### [Required work]
Go line by line through the entries and show those that hold the string "agent".

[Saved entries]
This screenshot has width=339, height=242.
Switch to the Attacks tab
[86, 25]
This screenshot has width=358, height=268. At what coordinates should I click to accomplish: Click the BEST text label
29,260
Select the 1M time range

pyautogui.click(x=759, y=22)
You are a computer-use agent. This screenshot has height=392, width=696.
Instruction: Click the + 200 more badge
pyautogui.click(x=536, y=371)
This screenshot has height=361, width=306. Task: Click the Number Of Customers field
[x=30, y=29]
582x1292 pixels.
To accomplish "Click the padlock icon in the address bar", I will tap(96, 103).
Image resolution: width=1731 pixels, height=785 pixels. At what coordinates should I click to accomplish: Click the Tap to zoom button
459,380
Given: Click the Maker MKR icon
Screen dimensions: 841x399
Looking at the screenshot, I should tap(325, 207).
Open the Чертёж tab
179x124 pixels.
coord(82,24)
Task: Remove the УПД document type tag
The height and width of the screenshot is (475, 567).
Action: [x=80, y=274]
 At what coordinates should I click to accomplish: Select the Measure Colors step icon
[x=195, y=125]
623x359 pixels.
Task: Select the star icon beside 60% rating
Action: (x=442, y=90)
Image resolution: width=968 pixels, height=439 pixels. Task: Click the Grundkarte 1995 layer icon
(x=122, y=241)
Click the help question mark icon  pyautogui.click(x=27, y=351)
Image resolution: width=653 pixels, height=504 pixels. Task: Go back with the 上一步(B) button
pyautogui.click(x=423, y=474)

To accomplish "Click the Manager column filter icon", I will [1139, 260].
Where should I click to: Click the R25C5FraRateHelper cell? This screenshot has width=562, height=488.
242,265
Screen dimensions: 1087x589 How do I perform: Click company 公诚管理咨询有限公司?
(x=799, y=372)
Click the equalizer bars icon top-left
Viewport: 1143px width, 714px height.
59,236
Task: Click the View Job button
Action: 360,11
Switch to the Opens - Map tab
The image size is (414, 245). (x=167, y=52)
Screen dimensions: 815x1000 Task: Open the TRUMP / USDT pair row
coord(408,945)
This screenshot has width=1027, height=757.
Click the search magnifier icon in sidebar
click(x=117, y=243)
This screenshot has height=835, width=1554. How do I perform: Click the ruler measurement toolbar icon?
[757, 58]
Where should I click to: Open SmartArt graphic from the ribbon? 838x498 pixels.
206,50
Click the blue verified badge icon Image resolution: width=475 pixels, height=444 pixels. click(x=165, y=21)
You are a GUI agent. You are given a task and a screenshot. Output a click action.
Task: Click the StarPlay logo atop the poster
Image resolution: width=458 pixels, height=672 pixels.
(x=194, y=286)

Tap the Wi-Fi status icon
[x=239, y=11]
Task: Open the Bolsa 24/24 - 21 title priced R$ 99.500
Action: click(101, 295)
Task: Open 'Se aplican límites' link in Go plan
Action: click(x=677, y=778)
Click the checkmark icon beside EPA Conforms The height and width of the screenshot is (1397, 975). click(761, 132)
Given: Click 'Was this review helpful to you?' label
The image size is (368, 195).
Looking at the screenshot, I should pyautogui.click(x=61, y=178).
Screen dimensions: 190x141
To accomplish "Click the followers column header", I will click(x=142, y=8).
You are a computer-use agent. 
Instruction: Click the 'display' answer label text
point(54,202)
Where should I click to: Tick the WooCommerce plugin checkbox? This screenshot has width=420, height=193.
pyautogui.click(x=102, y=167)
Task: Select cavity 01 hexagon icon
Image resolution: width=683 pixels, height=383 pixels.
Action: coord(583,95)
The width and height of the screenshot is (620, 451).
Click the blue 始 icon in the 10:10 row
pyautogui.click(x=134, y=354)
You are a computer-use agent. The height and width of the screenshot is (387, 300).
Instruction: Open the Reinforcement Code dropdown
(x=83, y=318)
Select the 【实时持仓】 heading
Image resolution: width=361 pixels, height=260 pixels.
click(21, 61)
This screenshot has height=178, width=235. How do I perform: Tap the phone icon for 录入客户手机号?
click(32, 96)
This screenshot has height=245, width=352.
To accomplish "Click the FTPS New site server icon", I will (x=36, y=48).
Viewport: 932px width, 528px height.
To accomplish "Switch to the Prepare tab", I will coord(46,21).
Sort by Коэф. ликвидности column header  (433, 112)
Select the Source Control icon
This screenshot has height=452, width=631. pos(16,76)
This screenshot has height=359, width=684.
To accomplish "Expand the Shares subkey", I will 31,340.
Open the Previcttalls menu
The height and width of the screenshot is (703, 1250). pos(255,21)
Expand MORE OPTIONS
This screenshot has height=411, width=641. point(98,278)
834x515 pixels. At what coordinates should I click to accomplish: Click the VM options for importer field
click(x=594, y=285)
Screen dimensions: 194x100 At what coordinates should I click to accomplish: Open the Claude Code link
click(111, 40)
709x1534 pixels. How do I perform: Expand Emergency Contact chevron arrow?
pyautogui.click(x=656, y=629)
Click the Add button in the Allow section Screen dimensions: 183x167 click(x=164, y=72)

### [Solution to this task]
You are a computer-use agent. This screenshot has height=392, width=696.
You are a GUI agent. You are given a task and a screenshot. Output a click action.
You are a computer-use agent. 
You are a computer-use agent. The height and width of the screenshot is (387, 300).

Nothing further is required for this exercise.